Si bien Santibañes ha preferido negar que el alejamiento de más de dos mil agentes, la mitad de ellos de la planta permanente, pueda causar problemas de seguridad, pocos se extrañarían que solucionaran sus problemas laborales integrándose a uno de los ejércitos privados de «custodios» que tanto han medrado en los años últimos. De éstos, el más célebre fue el reclutado por el fallecido «jefe de la mafia» Alfredo Yabrán, pero sin duda existen muchos más. Con todo, es mejor que estos personajes estén en el sector privado, por así decirlo, de lo que sería continuar manteniéndolos en la SIDE, organismo cuyos repetidos fracasos se habrían debido al poder conservado por personas cuyas ideas en torno de lo que constituye el interés nacional son muy distintas de las de la mayoría abrumadora de sus compatriotas. Puede que en todos los países del mundo «los espías» se sientan menos comprometidos con la democracia y con el imperio de la ley que los demás, pero en pocos lugares habrá sido tan ancha la brecha como en la Argentina de los primeros años que siguieron al proceso militar.

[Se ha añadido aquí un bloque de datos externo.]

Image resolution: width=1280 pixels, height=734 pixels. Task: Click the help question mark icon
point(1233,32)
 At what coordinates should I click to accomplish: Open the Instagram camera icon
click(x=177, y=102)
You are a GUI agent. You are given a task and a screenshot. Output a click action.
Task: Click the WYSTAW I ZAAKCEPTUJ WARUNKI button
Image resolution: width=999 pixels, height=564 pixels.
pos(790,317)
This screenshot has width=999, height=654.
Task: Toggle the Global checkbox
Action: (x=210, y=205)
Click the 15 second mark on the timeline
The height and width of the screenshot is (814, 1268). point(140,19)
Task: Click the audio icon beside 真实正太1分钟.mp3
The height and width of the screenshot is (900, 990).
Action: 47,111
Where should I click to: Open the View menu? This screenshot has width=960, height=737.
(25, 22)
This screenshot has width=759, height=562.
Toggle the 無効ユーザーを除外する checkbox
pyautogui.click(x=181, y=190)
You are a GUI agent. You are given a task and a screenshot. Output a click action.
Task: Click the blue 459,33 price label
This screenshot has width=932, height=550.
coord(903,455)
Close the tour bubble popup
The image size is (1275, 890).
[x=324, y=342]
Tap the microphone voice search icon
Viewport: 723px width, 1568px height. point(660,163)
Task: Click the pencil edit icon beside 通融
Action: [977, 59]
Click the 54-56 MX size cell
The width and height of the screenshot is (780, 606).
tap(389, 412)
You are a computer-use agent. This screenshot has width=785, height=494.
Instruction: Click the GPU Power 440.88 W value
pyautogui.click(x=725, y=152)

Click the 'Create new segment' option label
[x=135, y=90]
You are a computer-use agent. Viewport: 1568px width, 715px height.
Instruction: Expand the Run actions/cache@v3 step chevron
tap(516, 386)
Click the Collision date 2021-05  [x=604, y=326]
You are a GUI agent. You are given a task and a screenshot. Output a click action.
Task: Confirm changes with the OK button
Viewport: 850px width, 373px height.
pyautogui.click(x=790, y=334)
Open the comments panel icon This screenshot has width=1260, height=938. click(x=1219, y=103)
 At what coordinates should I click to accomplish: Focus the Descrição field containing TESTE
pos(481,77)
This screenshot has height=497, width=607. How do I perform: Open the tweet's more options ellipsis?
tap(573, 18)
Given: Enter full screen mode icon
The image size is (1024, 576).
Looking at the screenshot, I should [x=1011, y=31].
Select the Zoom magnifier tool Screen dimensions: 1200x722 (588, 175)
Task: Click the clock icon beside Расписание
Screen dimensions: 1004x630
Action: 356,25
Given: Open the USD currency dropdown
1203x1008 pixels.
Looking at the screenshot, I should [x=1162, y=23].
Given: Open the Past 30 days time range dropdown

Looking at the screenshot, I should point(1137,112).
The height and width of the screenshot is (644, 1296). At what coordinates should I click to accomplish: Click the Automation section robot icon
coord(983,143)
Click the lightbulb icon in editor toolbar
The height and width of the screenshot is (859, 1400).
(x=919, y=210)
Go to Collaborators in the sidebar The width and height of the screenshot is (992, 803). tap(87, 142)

Además de despedir a una cantidad notable de individuos cuya presencia en la SIDE provocó más preocupación que tranquilidad, Santibañes se ha afirmado resuelto a modificar las funciones del organismo que encabeza, obligándolo a concentrarse en el análisis de información que suele ser de dominio público en vez de dedicarse a la tarea, que por lo común resulta infructuosa, de «ir por el mundo buscando datos reservados». A primera vista, se trata de un planteo atractivo, pero sucede que los esfuerzos de las distintas agencias de inteligencia, entre ellas la CIA norteamericana, por actualizarse de esta manera raramente han tenido consecuencias muy felices. Es que a diferencia de quienes difunden sus hipótesis en los medios de comunicación, lo cual permite que cualquiera pueda señalar los puntos débiles, los burócratas que se desempeñan como analistas especializados son casi siempre proclives a dejarse entusiasmar por teorías extrañas. Que sea así es lógico: a menos que logren producir análisis llamativamente originales, los contribuyentes no tendrán motivos para pagarles por sus servicios.

Con todo, es indiscutible que la SIDE prevista por Santibañes resultará mucho más valiosa que la institución obesa, costosísima y desprolija de la década menemista en la que su presupuesto se vio multiplicado por diez a pesar de su inoperancia patente, la que pudo atribuirse tanto a la obsesión de ciertos integrantes por detectar síntomas de «marxismo» como a la incapacidad de muchos para entender la importancia de fenómenos relacionados con el crimen organizado en gran escala, el lavado de dinero y así por el estilo. Como es notorio, en las ocasiones en las que un buen servicio de inteligencia pudo haber hecho un aporte fundamental -las supuestas por la destrucción de la embajada de Israel y de la sede de la AMIA-, la SIDE se mostró inútil, realidad que hizo pensar que algunos funcionarios estratégicamente ubicados sentían mucho menos simpatía por las víctimas de los dos atentados que por los que en su opinión habrían sido responsables de perpetrarlos.


Aunque el secretario de Inteligencia de Estado, Fernando de Santibañes, ha justificado la drástica poda que ya está experimentando la SIDE aludiendo a su deseo de "darle eficacia y mayor nivel académico", no cabe duda de que también incidió, y mucho, en su decisión la conciencia de que el organismo había servido de aguantadero para muchos sujetos vinculados con la extrema derecha procesista que habían sobrevivido sin demasiadas dificultades a la restauración de la democracia. Puesto que estos personajes no son de la clase que colaboraría fielmente con un gobierno aliancista, echarlos fue un acto de autodefensa más que razonable. Por supuesto, la situación era decididamente peor a fines de 1983 cuando el radical Raúl Alfonsín iniciaba su gestión, pero en aquel entonces los nuevos gobernantes no querían arriesgarse intentando "reformar" una organización cuya peligrosidad era evidente.